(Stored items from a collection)
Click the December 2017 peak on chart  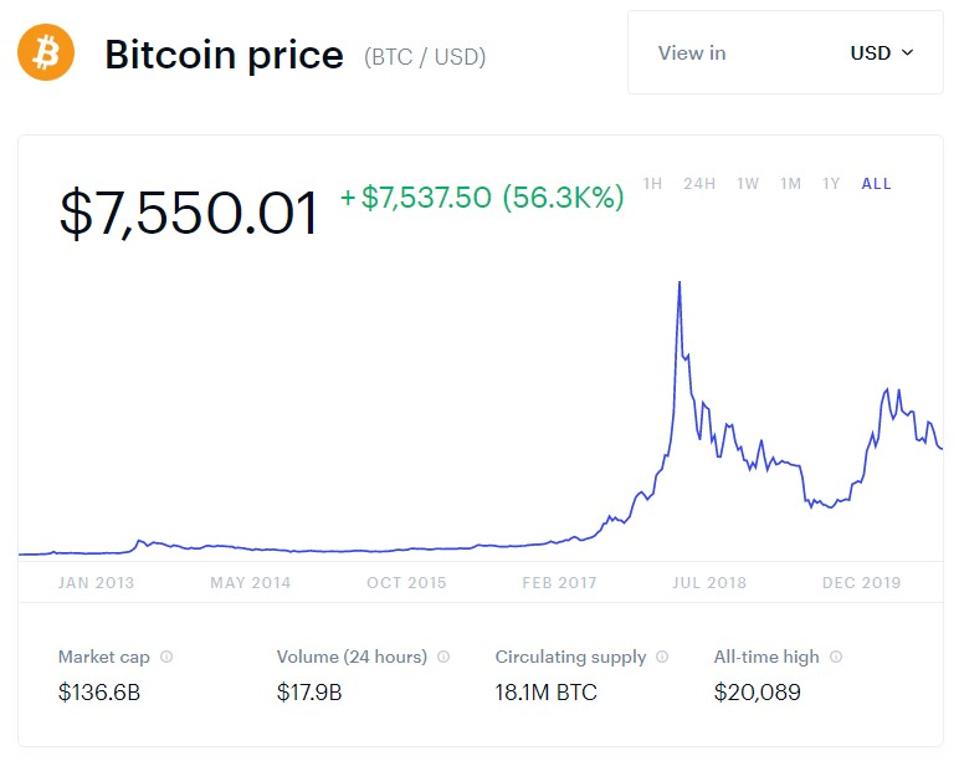coord(679,285)
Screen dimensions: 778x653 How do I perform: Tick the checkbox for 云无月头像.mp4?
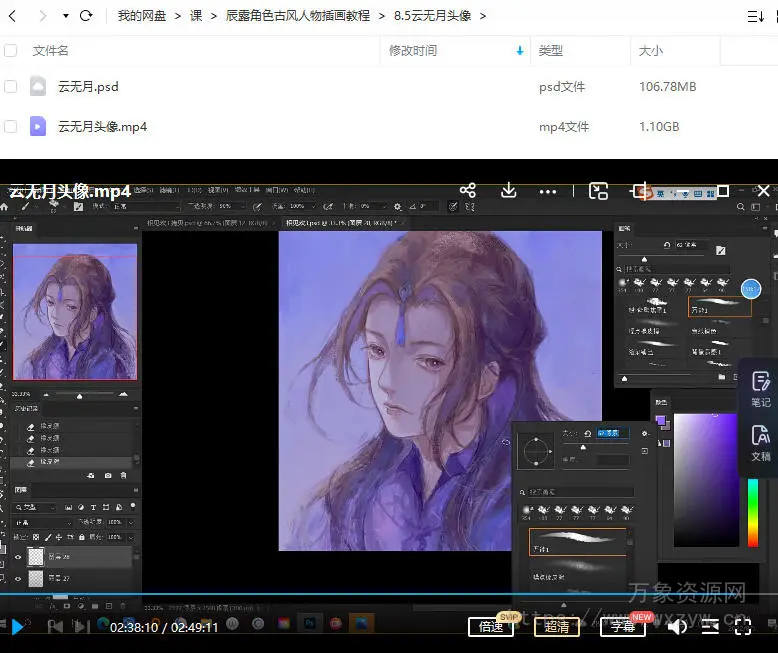click(x=11, y=127)
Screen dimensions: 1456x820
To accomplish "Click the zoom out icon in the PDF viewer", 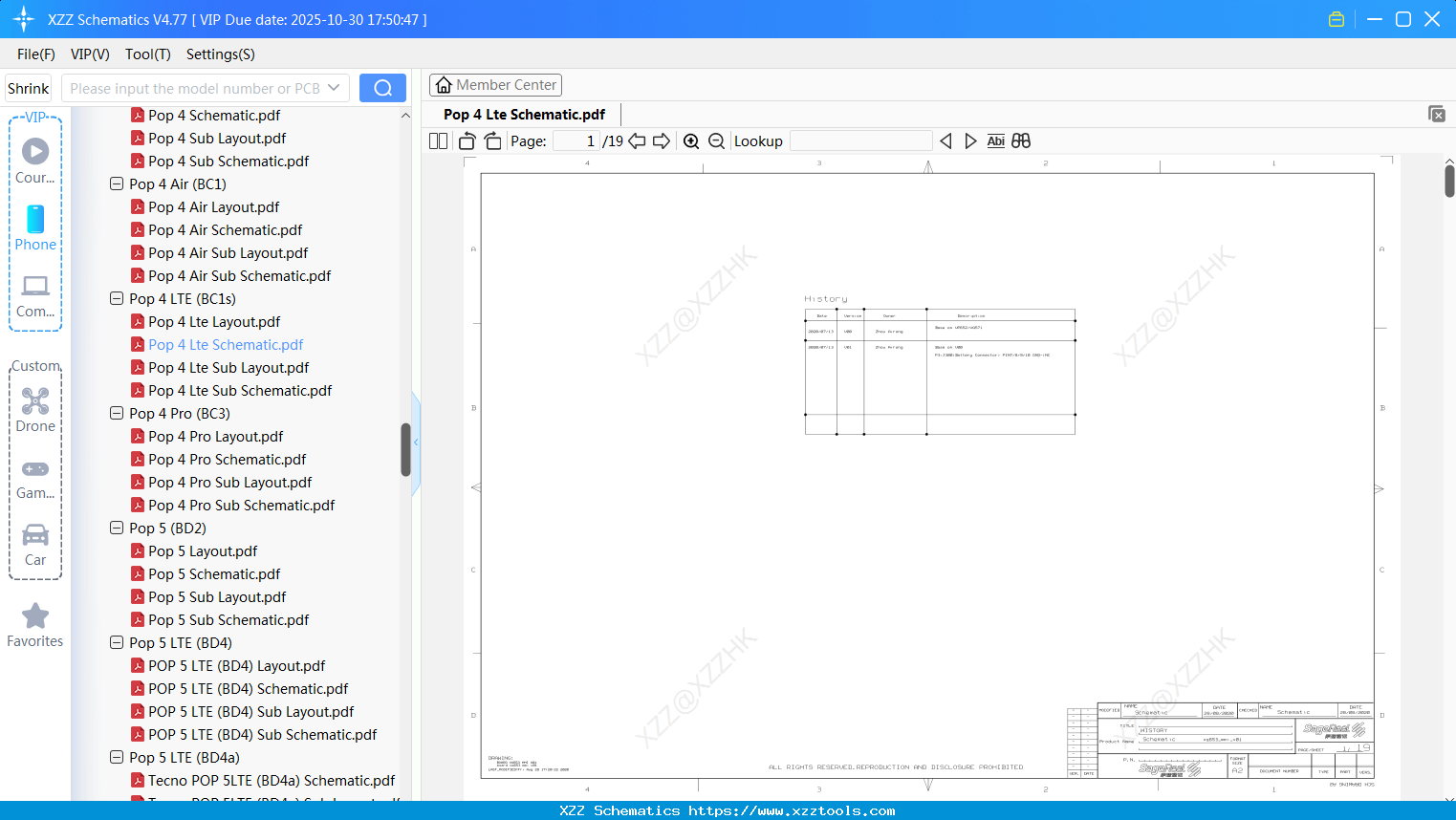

THE TASK: Repeat exactly the lines in the entries from the one containing "Screen dimensions: 1456x820" to the final line, inclusive, and nothing beyond them; skip pictures.

TASK RESPONSE:
Screen dimensions: 1456x820
To accomplish "Click the zoom out icon in the PDF viewer", 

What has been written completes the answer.